Is your health care organization prepared to handle a natural disaster? A critical technology or vendor failure? The departure of a key employee?
While chief operating officers and compliance leaders acknowledge the importance of having a business continuity plan (BCP), many organizations remain unprepared for emergencies that can and do happen. If there is a plan, it’s often focused on IT recovery, overlooking other critical assets, such as people.
There’s a myth that planning for the unknown is difficult, with too many moving parts and “what-ifs.” This type of planning doesn’t have a natural home in many organizations, so nobody is on point to champion the cause. Yet without it, companies find it tough and costly to recover from the unexpected.
Business continuity planning is a hot topic for organizations across the country due to the recent increase in natural disasters such as fires, floods, severe storms, and the concerns about a mega-earthquake on the West Coast. Security concerns are also higher than ever due to the litany of massive data breaches and growing concerns about terrorism.

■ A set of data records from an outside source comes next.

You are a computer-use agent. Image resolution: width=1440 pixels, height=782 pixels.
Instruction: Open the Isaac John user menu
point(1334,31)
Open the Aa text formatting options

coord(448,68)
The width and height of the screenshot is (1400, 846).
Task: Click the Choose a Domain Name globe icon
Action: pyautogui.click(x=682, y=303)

Given the importance of disaster planning to healthcare organizations, who are typically on the front line during emergencies, FamilyCare Health, a Portland-based Coordinated Care Organization, recently completed its own business continuity plan to enhance preparedness for a natural disaster. Here are the steps they took.
Without some forethought, true priorities may be unclear in the face of a disaster, when resources are strained. The cascading effect of events demands that your organization knows what to address first. FamilyCare Health created department-specific business impact assessments identifying key people, processes, and technologies.
Additionally, they highlighted key company-wide processes in need of protection and worked with the executive team to gain alignment across the organization. With priorities clear and stakeholders on board, FamilyCare Health next considered the following:
- Critical business functions and people
- Critical SLAs and cadences (such as payroll)
- Critical external partners, such as vendors and government agencies
- Internal interdependencies (such as Finance and HR)
- How a disruption would impact each line of work
- How long a group could operate without a key process before irreversible damages would occur
- Past disruptions and what has been tried before
- Any upcoming changes worth noting
- A wish list of ideas for adding resilience
Once critical business processes and recovery plans were created, FamilyCare built a nimble, action-oriented plan that addresses key vulnerabilities and provides practical solutions.
The organization conducted small-group interviews with teams like IT or HR to start the planning, during which participants walk through what they would do in case of an emergency.
Next, FamilyCare documented lessons learned and ideas for improvement and captured these lessons learned to create a final plan.
To test its plan, FamilyCare conducted a customized three-hour simulation designed to “stress-test” the BCP. During the simulation, FamilyCare walked through what they would do in case of an emergency and identified gaps and opportunities for improvement.
As FamilyCare discovered, it’s critical to emphasize the importance of personal readiness among your team. It’s analogous to the airline rule about putting on your own oxygen mask before you help someone else. If employees worry about their families and loved ones, they understandably won’t think about work.
Preparing for an emergency can seem daunting, and no amount of planning can prepare you for every situation.
However, the process of planning is itself the critical piece. It promotes communication among your teams and empowers them to make changes. It gives them a process for thinking through a potential crisis and learning firsthand from a simulated experience.
You’ll have a systematic way to plan that will leave you far ahead of where you’d have been without it. Your company, your brand, and your customer relationships will all be the better for it.